■ What the task requires: Identify each line in the records that contains the word "This" and copy those lines.

## START

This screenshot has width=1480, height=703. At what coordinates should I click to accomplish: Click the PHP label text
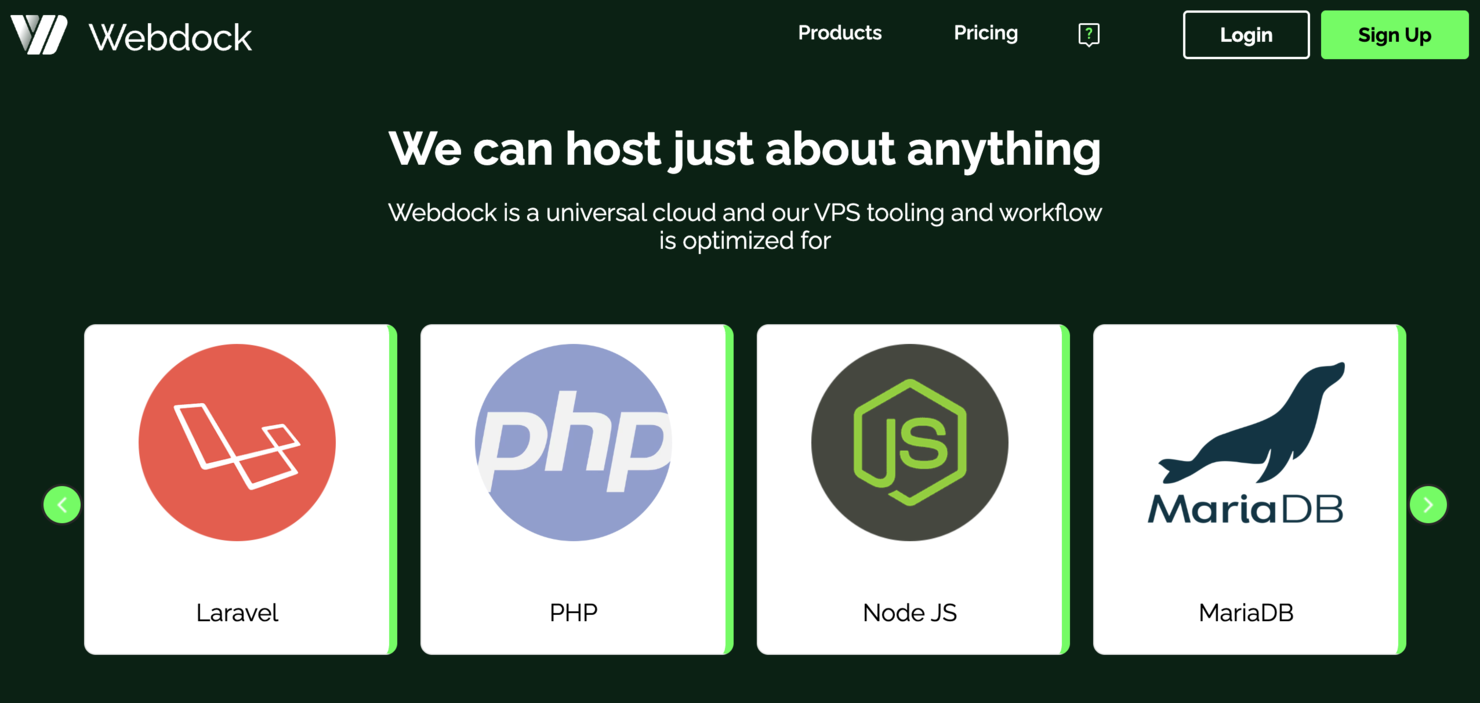coord(573,612)
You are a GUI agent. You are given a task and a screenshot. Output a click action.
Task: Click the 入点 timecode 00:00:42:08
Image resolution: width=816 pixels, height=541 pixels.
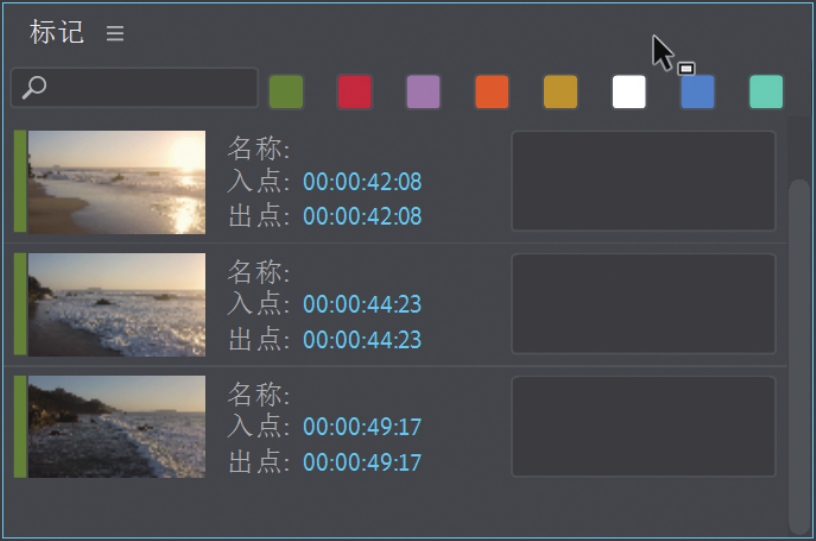tap(362, 182)
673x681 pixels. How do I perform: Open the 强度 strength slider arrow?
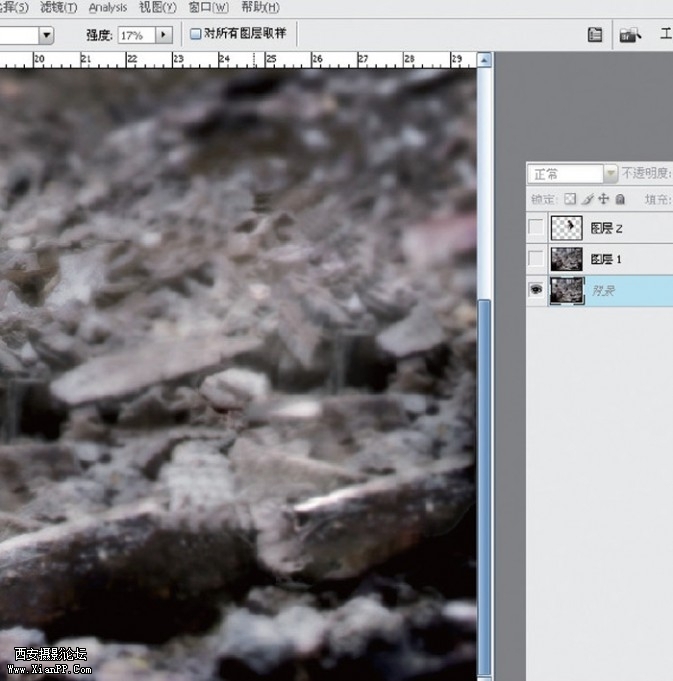coord(164,35)
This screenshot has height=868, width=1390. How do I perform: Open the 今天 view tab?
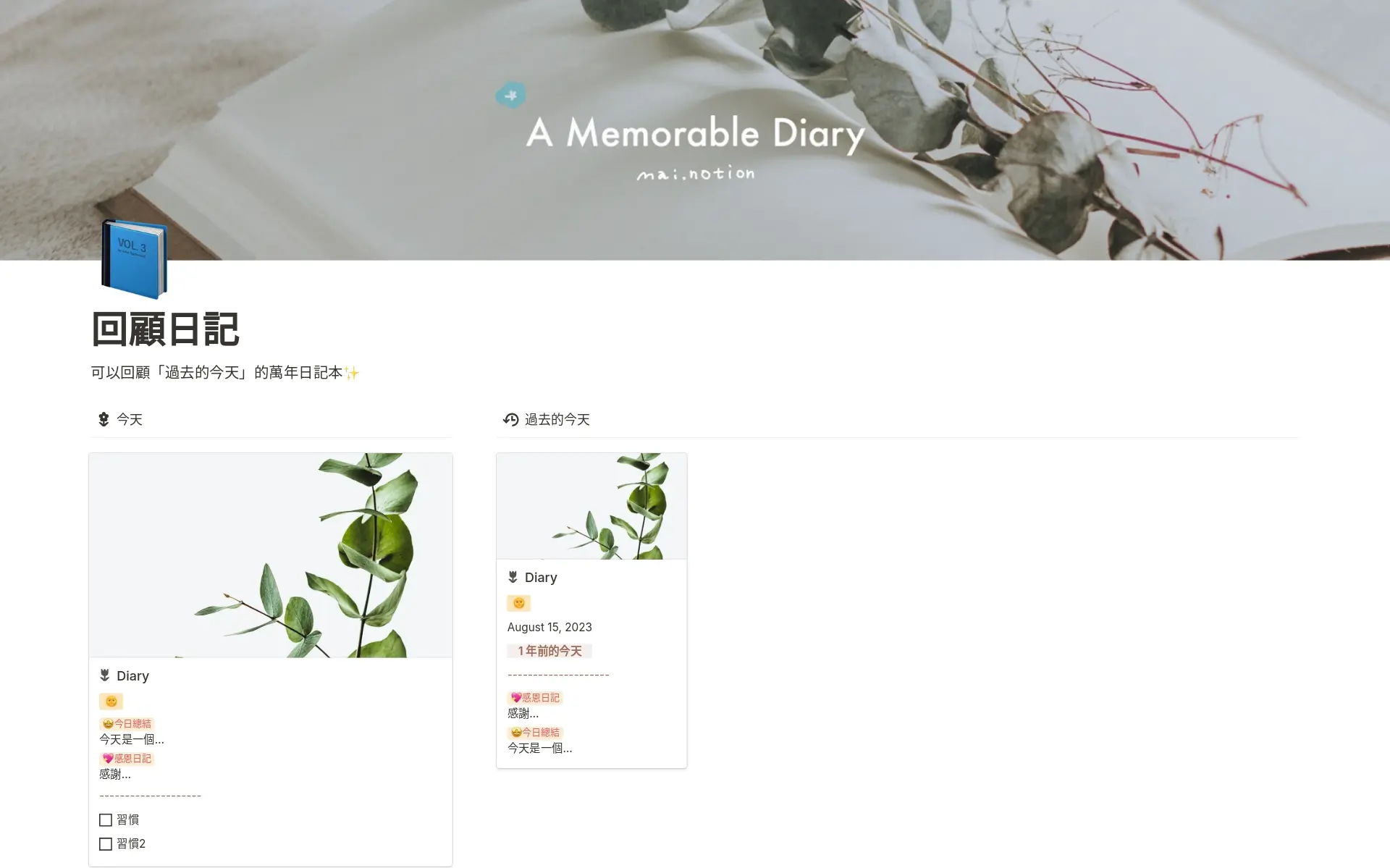120,419
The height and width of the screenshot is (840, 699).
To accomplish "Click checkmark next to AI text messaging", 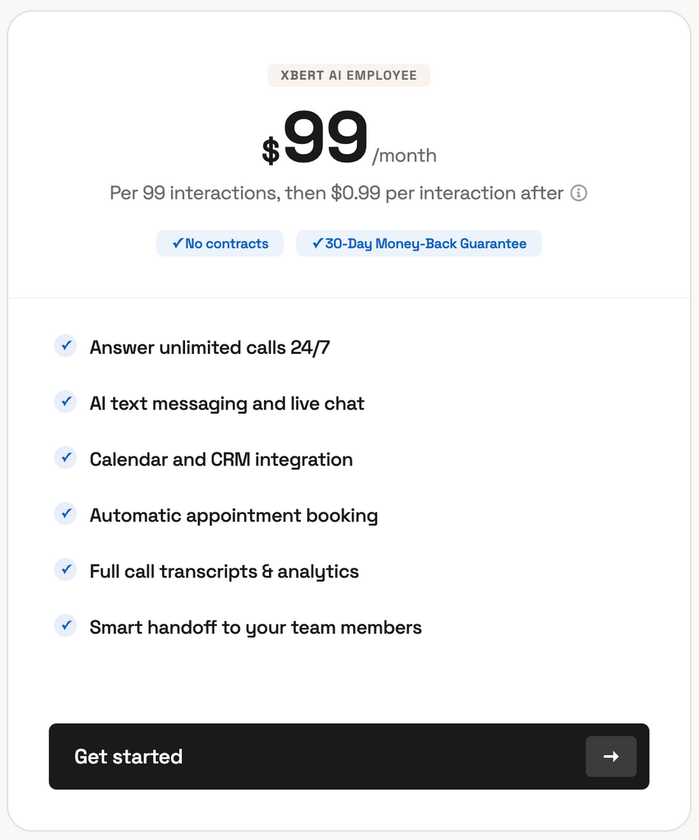I will 65,402.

## END

■ Response below:
This screenshot has width=1480, height=703. At what coordinates should I click to accomplish: Click the PHP label text
This screenshot has height=868, width=1390. How do I perform: Open the 今天 view tab?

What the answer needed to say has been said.